AI Applied to Speech Technologies

Currently, main research direction involves the development and application of AI paradigms to speech domains, in particular ASR and SLU. Below a couple of examples.

Continual Learning for SLU

The capabilities of continually learning new tasks is a crucial feature for applications based on spoken language understanding.

We are investigating solutions based on knowledge distillation and contrastive learning in multimodal domains (speech+text) to reduce the impact of catastrophic forgetting

Federated Learning


Federated Learning has been widely used as an effec
tive decentralized technique that collaboratively learns a shared prediction model while keeping the data local on different clients. Unfortunately, fine-tuining large foundation models for ASR purposes is often not viable for several reasons.

We are investigating methods tailored to ASR and speech processing which allow:

  • efficient client-server communication via PEFT
  • use of etherogeneous architectures for different edge devices via early exiting

Dynamic models for speech processing

The ability to dynamically adjust the computational load of neural models during inference is crucial for on-device processing scenarios characterised by limited and time-varying computational resources.

Early Exits

A solution is represented by “early-exit” architectures that introduce intermediate exit branches. The input is not processed by all layers of the neural network but only a subset of them, returning the result at an intermediate layer and bypassing operations in the layers not traversed. 

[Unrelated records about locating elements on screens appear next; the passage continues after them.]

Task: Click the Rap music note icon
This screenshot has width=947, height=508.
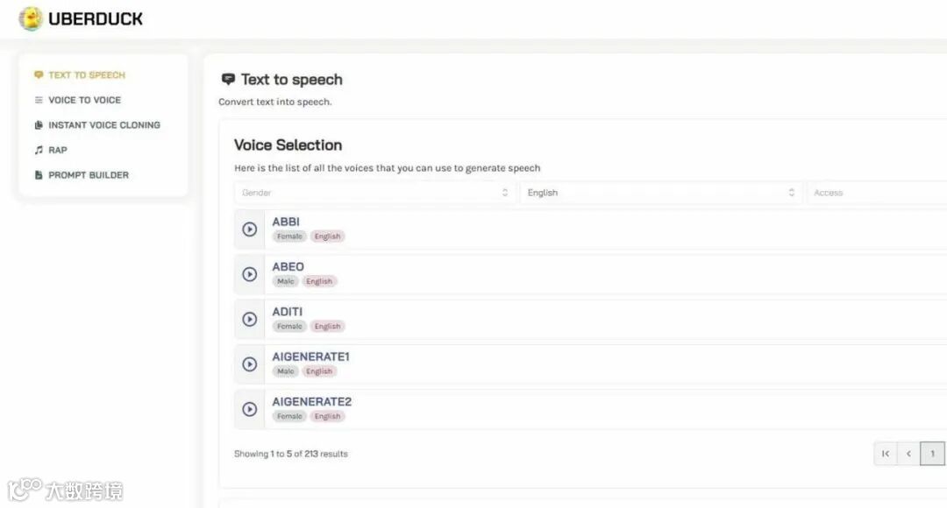Action: (x=39, y=150)
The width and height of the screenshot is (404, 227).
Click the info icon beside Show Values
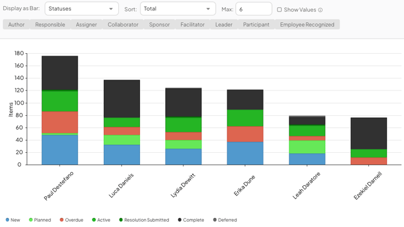point(320,10)
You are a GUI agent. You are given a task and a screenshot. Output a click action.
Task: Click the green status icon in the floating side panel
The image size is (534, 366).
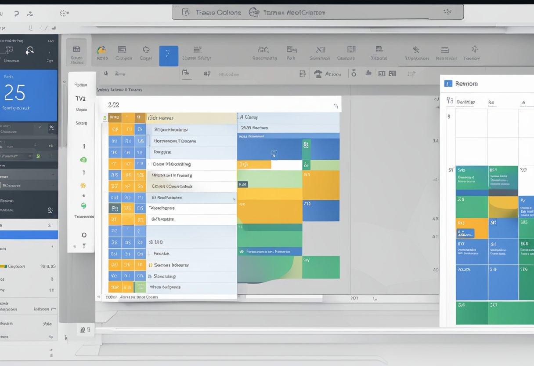[83, 159]
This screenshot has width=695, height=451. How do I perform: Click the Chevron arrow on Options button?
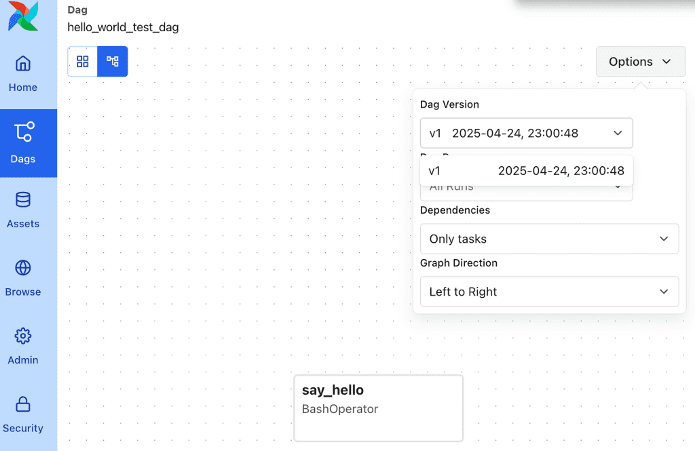pyautogui.click(x=666, y=62)
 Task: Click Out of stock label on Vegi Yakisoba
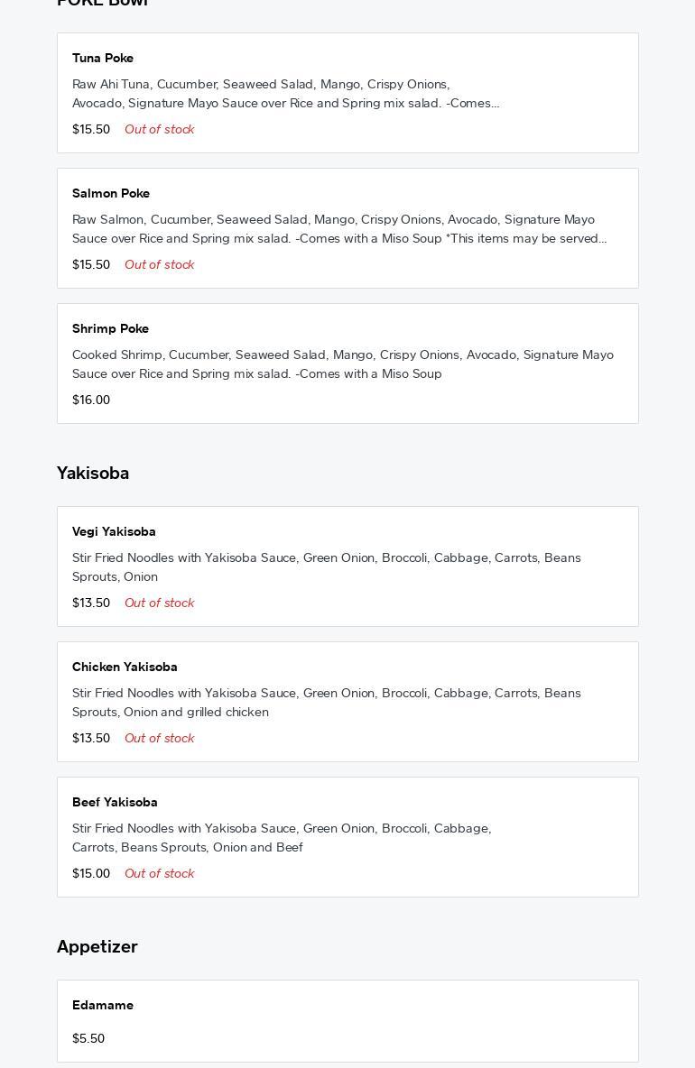[x=159, y=603]
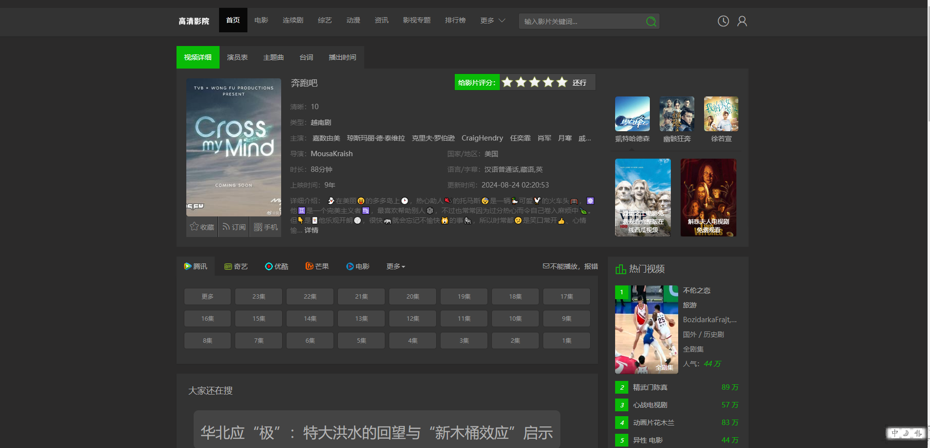Click the search magnifier icon
930x448 pixels.
[651, 22]
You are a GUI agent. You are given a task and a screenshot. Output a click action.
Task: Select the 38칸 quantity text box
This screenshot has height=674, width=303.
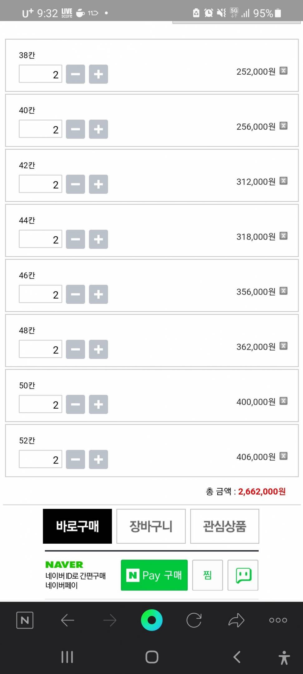[41, 74]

Erly-exit architectures enable resource-aware processing, where a single model can be used on heterogeneous devices, as well as result-aware processing, where the model selects the earliest exit that achieves the same performance as
the entire network.

Sound Event Detection for IoT embedded platforms

In collaboration with my colleagues of the E3DA research team, I am working towards porting SED state-of-the-art solutions on IoT low-power platforms. This activity is part of the City Sensing project of the Digital Society line, which aims at developing technologies for smart cities and communities.
The first achievement was the implementation on an embedded device of a real time demonstrator capable of achieving state-of-the-art performance on UrbanSound8k.

Speaker diarization and verification

I address the speaker recognition problem in presence of reverberant distant speech. In particular, model adaptation and effective combinations of multiple distributed microphones mitigate the effects of reverberation. [IS13, IS15, odissey16]

Currently, I am focusing on speaker diarization, also on telephone speech, implementing the most advanced state-of-the-art approaches based on deep learning (i.e. speaker embeddings).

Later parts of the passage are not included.